The Fukushima Daiichi nuclear power plant was shut down by a massive earthquake and tsunami that killed about 18,000 people in March 2011, with three of its reactors collapsing.

Since then, operator TEPCO has collected 1.34 million tons of water used to cool the remains of the still highly radioactive reactors, mixed with groundwater and rain that seeped in.

TEPCO says the water has been diluted and filtered to remove all radioactive substances except tritium, whose levels are well below dangerous levels.

“Tritium has been released (by nuclear power plants) for decades with no apparent harmful effects on the environment or health,” Tony Hooker, a nuclear expert at the University of Adelaide, told the agency.

This water will now be released into the ocean off Japan’s northeastern coast at a maximum rate of 500,000 liters (132,000 US gallons) per day.

Environmental pressure group Greenpeace said the filtration process was flawed and that “immense” amounts of radioactive material would be dispersed into the sea in the coming decades.

Japan has “opted for a false solution – a decade of deliberate radioactive pollution of the marine environment – at a time when the world’s oceans are already facing enormous stress and pressure,” Greenpeace said on Tuesday.

The UN nuclear watchdog said in July that the leak would have a “negligible radiological impact on people and the environment”.

Many South Koreans are alarmed at the prospect of the release, holding demonstrations and even stocking up on sea salt over contamination fears.

But President Yoon Suk Yeol’s government, which is taking political risks at home, has sought to improve long-frosty relations with Japan and has not objected to the plan.

Yoon held the first-ever trilateral summit with Kishida and US President Joe Biden at Camp David last week, a trio united by concerns about China and North Korea.

China has accused Japan of treating the ocean like a “sewer”, banning food imports from 10 Japanese prefectures before the release and imposing strict radiation controls.

Hong Kong, which holds a major chunk in the import of Japanese seafood has also threatened restrictions alarming people associated with the fishing trade.

“Nothing from releasing the water is beneficial to us,” third-generation fisherman Haruo Ono, 71, whose brother was killed in 2011, told a news agency in Shinchimachi, 60 kilometers (40 miles) north of the nuclear plant.

James Brady of risk consultancy Teneo stated that while China’s security concerns may be genuine, in view of geopolitics and economic rivalry it is a harsh response.

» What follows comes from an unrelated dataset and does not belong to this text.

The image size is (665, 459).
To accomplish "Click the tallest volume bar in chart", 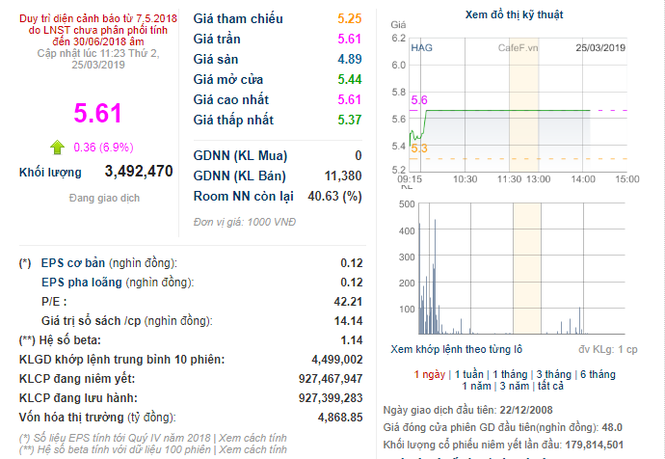I will [x=435, y=277].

“The multifaceted nature of the Fukushima effluent issue is a pretty useful issue for Beijing,” Brady told the news agency.

Beijing can “exercise some degree of economic pressure on the trade axis, exacerbate internal domestic political conflicts on this issue in Japan … and even potentially exert pressure to improve diplomatic relations between Seoul and Tokyo.”

Naoya Sekiya of the University of Tokyo conducted a survey last year that found 90 per cent of people in China and South Korea thought food from Fukushima was “very dangerous” or “somewhat dangerous.”

“I think it is because Japan did not properly diffuse such concerns,” Sekiya told the news agency.

“(We must) give a proper and sufficient explanation.”